Organic Seed for Organic Production

The regulations under the USDA National Organic Program (NOP) with regards to seed state:

§ 205.204 Seeds and planting stock practice standard.

(a) The producer must use organically grown seeds, annual seedlings, and planting stock: Except, That,

(1) Nonorganically produced, untreated seeds and planting stock may be used to produce an organic crop when an equivalent organically produced variety is not commercially available: Except, That, organically produced seed must be used for the production of edible sprouts;

(2) Nonorganically produced seeds and planting stock that have been treated with a substance included on the National List of synthetic substances allowed for use in organic crop production may be used to produce an organic crop when an equivalent organically produced or untreated variety is not commercially available;

(3) Nonorganically produced annual seedlings may be used to produce an organic crop when a temporary variance has been granted in accordance with §205.290(a)(2);

(4) Nonorganically produced planting stock to be used to produce a perennial crop may be sold, labeled, or represented as organically produced only after the planting stock has been maintained under a system of organic management for a period of no less than 1 year; and

(5) Seeds, annual seedlings, and planting stock treated with prohibited substances may be used to produce an organic crop when the application of the materials is a requirement of Federal or State phytosanitary regulations.

There are two main reasons consumers look for Certified Organic products:

(A) Food Safety – Organic Certification assures consumers that their food is free from potentially harmful substances used in the growing and production process, and/or

(B) Green – Organic Certification assures consumers that no harm has been done to the environment in the growing process.
On the surface, it makes sense to require organic seed for organic production.

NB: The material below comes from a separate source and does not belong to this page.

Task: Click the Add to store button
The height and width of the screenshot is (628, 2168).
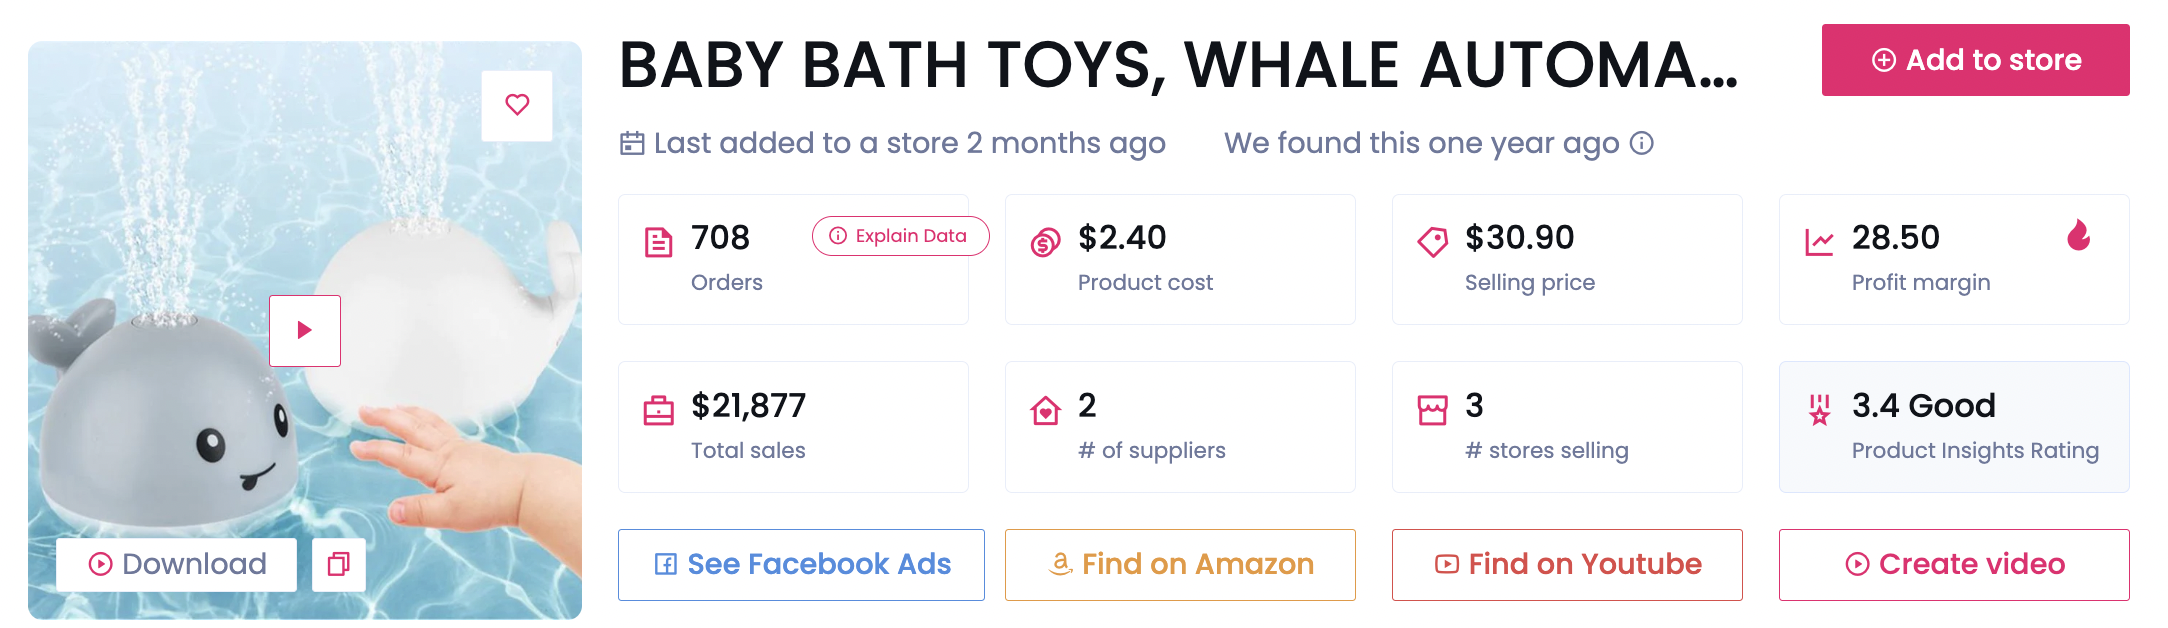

However, let’s analyze the NOP exceptions one at a time, examining them taking into consideration the reasons consumers want organic products.

(1) (Food Safety test) Non-organically produced, untreated seeds for organic production of food will not add any harmful substances to the food being produced, so this exception passes the Food Safety test.

(1) (Green test) Non-organically grown seed is not as friendly to the environment as organically produced seed, thus this exception fails the Green test.

(2) (Food Safety test) If we assume that substances included on the National List of synthetic substances allowed for use in organic crop production have been thoroughly tested and are harmless for human consumption, this exception would pass the Food Safety test, especially considering that the chances of a chemical treatment on seed being transferred to the harvested fruit in quantities large enough to have an effect are negligible.

(2) (Green test) Since the non-organically produced seed in exception (1) did not pass the Green test, chemically-treated, non-organically produced seed surely does not pass.

(3) (Food Safety test) I get worried when words like “temporary variance” are used to allow something to become certified. Isn’t it either organic or not organic. What use is the label if the standards can be varied. And, since we are talking about a young plant vs. a seed, the potential for transferring harmful substances to the finished product is greater. This exception fails the Food Safety test.

(3) (Green test) Fails – no question.

(4) (Food Safety test) This exception may make sense for some crops, but troubles me because it is at odds with other organic regulations, such as the requirement that land be free from any chemical applications for three years before being certified for organic production. Fail this test on principal.

(4) (Green test) Oddly, this exception passes the green test, since the planting stock has been maintained organically for at least a year. This exception encourages more organic production due to the ability to implement faster.

(5) (Food Safety test) Why should a conflict between regulators allow something to be called organic when it clearly is not? This is a ridiculous exception and an example of bureaucratic B.S. In no case, should a consumer who thinks they are buying a certified organic product get a product treated with prohibited substances. If state regulations require treatment with prohibited substances, then those products are not organic. Period.

(5) (Green test) Duh – Fails.

This post is meant to point out the complexity and problems associated with the NOP regulations surrounding organic certification, as well as the silliness of some of the exceptions to the certification process. Let’s assume that the primary concern by the consumer for organic certification is food safety. For seed produced crops, no potentially harmful chemicals used in seed production pass to the finished organic product. So, why require organically produced seed at all? Let’s get some common sense into our regulations.